Ces armées monétaro-numériques d’un nouveau genre, promotrices d’une société plus horizontale, adossent ce pouvoir financier à une gouvernance bien rodée. Celle-ci permet de maintenir la mobilisation dans le temps et de garder un lien avec la foule mobilisée, grâce à un système de récompense – la tokenisation – et au pouvoir que l’actif numérique lui-même possède, celui de certifier la présence à un événement et de devenir un véritable canal d’échange.
Toutes ces évolutions nous conduisent à affirmer que nous sommes à un moment de bascule de la guerre digitale et de l’histoire du pouvoir qui lui est associée, avec tous les enjeux de sécurité que cela implique pour notre société. Dans un monde en quête de sens, les entreprises et tous ceux qui représentent l’intérêt général gagneraient certainement à rejoindre le troisième acte de cette guerre en adoptant le Web3, au plus près de la nouvelle génération numérique, toujours soucieuse d’aller plus loin.
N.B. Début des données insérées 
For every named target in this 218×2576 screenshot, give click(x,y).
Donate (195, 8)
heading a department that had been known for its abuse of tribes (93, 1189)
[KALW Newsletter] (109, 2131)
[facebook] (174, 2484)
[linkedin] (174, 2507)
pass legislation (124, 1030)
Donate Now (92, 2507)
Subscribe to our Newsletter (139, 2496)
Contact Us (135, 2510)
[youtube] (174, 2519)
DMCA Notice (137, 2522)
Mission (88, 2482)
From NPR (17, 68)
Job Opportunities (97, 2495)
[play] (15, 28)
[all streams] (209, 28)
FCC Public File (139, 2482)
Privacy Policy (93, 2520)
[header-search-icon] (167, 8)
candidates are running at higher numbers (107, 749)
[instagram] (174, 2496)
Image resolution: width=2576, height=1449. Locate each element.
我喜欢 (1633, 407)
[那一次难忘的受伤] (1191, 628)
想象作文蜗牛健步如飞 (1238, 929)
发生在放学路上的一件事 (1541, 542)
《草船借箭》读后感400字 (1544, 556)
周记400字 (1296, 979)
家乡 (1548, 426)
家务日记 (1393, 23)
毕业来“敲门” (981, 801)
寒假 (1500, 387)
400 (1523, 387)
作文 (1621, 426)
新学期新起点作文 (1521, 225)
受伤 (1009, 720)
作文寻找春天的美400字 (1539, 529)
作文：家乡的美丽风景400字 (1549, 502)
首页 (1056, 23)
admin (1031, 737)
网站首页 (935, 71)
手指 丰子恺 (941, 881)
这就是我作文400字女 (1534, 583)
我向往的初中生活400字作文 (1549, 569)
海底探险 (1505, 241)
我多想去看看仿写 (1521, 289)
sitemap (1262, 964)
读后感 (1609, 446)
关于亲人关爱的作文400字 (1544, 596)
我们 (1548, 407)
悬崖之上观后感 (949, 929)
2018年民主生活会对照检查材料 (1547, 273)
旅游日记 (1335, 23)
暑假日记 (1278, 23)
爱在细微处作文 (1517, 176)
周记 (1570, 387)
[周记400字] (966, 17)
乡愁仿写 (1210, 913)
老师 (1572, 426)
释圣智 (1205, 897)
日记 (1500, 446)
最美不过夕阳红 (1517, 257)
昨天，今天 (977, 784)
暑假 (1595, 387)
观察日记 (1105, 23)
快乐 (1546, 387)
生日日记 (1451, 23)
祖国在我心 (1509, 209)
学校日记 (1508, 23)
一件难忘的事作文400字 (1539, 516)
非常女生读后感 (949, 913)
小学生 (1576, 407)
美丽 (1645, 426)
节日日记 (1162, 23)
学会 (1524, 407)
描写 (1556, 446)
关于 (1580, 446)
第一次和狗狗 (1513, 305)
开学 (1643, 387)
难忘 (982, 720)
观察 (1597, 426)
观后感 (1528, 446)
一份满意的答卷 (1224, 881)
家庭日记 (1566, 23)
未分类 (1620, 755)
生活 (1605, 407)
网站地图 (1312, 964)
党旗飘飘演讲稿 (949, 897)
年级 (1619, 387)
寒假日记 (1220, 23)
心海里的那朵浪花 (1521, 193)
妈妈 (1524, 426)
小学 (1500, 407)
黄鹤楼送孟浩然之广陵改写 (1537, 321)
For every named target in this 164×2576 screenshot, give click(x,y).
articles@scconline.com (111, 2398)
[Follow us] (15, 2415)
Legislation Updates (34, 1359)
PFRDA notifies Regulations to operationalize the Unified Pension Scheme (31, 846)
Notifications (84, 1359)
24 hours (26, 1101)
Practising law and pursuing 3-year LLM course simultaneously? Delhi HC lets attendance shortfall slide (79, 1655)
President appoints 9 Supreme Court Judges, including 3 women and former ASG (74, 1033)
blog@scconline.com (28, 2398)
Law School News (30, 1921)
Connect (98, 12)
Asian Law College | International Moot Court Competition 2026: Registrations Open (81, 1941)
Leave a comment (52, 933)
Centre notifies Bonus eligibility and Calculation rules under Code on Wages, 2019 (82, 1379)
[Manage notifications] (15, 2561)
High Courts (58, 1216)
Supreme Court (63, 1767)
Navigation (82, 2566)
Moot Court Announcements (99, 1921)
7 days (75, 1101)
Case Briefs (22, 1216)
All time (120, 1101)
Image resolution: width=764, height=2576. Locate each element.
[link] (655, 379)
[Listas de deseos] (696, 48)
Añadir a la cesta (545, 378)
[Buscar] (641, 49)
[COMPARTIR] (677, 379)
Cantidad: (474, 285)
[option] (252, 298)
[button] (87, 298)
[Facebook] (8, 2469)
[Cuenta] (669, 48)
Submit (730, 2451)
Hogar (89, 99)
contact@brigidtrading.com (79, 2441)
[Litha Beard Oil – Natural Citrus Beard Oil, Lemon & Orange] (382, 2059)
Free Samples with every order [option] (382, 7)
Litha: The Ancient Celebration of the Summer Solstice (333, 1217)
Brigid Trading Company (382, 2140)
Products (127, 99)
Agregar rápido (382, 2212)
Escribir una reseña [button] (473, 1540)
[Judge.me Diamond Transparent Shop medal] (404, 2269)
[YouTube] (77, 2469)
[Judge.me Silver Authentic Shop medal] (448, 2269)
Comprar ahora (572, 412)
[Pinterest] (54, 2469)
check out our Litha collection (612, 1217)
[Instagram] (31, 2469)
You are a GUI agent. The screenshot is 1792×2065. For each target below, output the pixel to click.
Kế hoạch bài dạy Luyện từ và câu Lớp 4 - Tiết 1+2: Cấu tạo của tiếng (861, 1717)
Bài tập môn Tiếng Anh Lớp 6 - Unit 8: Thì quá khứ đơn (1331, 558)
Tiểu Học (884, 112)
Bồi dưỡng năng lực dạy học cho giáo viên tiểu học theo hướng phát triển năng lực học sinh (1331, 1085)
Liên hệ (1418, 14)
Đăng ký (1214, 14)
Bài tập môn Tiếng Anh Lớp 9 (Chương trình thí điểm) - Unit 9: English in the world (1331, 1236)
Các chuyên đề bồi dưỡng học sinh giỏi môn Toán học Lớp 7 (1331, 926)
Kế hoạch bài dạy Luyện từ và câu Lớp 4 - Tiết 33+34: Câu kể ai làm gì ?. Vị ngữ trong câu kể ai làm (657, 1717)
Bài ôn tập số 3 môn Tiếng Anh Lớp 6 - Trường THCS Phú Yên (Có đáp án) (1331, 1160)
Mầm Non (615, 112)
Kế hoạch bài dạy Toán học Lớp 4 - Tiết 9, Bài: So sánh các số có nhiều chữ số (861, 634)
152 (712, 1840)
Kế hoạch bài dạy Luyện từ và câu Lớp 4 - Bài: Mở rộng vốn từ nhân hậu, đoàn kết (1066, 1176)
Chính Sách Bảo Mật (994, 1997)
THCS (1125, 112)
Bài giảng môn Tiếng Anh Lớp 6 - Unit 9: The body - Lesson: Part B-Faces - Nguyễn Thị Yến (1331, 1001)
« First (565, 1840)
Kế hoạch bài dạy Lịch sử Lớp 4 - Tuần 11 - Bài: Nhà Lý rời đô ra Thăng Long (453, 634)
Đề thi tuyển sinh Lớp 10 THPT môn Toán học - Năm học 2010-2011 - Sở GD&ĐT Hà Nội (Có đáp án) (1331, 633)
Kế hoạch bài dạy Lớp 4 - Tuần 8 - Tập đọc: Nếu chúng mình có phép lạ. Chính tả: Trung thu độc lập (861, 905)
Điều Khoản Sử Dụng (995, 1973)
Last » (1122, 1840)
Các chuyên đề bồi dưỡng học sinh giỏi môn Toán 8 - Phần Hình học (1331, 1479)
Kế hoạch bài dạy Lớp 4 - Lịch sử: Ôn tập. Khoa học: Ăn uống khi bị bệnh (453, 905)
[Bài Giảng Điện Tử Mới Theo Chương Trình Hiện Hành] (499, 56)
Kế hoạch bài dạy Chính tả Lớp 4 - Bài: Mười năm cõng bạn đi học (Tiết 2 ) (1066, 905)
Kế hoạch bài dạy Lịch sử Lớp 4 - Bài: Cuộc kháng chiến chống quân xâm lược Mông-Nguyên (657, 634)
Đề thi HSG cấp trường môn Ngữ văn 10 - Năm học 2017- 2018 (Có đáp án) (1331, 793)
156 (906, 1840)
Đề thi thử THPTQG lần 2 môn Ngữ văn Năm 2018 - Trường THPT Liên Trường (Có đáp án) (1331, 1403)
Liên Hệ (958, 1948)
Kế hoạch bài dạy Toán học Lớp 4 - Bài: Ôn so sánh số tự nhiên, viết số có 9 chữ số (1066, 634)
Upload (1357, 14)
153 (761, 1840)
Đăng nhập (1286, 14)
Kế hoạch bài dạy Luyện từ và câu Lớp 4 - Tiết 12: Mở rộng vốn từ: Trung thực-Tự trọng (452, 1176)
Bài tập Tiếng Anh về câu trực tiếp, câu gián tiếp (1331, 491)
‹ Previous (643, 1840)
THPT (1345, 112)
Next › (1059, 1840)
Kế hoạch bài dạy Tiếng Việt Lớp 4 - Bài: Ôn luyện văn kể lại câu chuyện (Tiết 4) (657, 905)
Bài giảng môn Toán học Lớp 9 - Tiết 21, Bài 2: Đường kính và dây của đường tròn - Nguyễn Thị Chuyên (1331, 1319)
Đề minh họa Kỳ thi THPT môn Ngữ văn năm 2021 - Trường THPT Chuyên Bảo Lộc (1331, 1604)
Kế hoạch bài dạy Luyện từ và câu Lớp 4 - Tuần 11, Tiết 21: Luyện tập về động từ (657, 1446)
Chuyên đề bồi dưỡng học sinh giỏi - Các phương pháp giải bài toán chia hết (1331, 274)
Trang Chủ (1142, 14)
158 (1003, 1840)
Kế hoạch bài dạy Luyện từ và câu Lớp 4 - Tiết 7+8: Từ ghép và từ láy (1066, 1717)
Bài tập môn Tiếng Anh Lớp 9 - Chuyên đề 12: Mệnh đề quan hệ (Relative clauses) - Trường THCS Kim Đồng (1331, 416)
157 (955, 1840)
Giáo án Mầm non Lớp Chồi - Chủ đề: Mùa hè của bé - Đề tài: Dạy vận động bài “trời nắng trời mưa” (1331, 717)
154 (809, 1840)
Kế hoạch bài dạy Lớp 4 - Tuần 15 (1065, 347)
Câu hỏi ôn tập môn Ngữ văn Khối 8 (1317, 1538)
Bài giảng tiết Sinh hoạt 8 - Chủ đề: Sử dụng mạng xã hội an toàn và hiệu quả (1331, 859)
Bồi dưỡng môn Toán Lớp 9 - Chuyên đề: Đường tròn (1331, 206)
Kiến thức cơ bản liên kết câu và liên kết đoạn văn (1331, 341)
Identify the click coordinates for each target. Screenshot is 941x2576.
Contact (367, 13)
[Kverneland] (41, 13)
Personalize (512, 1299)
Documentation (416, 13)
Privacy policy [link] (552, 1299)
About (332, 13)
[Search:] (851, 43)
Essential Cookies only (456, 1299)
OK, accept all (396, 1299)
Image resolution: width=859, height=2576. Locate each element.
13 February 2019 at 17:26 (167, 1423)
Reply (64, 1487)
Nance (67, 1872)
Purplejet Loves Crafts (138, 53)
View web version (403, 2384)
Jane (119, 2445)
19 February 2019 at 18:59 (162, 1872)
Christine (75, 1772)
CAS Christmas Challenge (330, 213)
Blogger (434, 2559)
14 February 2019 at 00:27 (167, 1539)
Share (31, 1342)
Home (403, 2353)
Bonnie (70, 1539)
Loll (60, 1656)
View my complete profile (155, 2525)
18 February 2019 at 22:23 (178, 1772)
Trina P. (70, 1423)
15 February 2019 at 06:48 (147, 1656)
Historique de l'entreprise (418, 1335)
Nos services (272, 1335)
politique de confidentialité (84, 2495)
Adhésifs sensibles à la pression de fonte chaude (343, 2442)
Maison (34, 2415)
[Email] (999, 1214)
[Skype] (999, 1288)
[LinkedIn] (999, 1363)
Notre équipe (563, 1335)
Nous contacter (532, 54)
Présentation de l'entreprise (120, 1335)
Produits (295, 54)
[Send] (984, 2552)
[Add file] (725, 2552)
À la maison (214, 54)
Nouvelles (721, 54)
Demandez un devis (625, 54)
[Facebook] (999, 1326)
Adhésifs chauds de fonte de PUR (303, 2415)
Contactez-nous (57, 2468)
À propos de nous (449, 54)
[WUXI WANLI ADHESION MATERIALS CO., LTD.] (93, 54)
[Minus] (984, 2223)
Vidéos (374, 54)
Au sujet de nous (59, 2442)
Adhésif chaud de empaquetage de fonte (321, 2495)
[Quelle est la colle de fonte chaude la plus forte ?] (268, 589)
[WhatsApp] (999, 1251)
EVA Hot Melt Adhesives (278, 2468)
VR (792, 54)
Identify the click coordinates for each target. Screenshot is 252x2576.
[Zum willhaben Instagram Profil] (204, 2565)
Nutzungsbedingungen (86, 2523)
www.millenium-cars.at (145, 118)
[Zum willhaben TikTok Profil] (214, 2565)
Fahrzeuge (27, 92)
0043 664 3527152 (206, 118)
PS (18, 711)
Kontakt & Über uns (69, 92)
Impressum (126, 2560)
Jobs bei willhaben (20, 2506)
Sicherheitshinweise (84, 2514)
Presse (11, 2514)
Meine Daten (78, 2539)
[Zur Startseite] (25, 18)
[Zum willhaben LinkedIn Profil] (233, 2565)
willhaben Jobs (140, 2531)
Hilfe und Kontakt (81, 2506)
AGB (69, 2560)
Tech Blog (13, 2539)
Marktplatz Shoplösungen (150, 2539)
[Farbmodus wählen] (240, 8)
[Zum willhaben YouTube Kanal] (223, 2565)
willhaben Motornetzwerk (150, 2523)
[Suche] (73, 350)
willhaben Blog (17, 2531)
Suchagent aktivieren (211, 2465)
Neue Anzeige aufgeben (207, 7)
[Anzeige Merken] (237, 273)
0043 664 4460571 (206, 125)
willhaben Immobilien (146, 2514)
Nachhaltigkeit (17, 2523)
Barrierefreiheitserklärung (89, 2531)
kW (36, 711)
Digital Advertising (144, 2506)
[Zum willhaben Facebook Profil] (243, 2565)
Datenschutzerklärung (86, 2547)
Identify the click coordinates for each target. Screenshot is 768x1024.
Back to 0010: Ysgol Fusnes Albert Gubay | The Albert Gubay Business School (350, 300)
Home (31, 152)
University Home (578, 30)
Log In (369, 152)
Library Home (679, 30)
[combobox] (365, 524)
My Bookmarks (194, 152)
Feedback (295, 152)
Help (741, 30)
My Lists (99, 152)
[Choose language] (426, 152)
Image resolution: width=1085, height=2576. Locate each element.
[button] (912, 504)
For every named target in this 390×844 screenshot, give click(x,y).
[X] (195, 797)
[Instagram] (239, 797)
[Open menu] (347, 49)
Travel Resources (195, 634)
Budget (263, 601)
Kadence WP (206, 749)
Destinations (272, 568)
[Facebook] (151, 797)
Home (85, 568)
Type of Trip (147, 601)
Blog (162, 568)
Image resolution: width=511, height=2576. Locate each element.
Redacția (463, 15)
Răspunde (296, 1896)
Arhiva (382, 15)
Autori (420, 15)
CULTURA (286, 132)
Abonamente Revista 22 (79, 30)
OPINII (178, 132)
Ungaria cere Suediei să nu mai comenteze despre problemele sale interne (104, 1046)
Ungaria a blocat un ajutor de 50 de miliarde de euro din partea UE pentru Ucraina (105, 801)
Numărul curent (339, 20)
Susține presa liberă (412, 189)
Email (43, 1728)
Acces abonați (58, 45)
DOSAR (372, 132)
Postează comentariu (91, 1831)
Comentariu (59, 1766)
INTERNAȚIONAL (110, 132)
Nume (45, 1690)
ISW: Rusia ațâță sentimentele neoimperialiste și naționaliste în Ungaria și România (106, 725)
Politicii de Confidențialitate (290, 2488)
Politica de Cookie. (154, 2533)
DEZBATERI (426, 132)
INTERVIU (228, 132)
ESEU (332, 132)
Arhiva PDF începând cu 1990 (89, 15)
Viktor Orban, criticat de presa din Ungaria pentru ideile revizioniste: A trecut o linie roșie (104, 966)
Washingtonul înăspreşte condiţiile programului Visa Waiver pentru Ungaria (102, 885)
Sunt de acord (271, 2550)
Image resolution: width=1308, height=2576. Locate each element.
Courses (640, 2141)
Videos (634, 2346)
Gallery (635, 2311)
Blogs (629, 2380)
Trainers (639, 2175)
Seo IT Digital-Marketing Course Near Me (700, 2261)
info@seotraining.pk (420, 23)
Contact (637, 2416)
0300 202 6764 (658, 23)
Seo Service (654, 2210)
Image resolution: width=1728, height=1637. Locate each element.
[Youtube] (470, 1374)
Loin de l’enfermement dans le métavers et de la pure virtualité auxquels nous condamnent les GAFAM, cette conversion au Web3 permettrait de remporter la bataille de l’influence et de neutraliser les armées numériques qui n’ont cessé de s’outiller depuis plus de vingt ans . D’activer durablement, par la digitalisation de la valeur et l’économie de l’incitation, le capital social, financier et humain inhérent aux communautés de toutes tailles, pour apporter des solutions aux défis majeurs de l’humanité.
Gagner la guerre digitale, ce sera sans doute faire le pari de cette souveraineté retrouvée du citoyen-consommateur.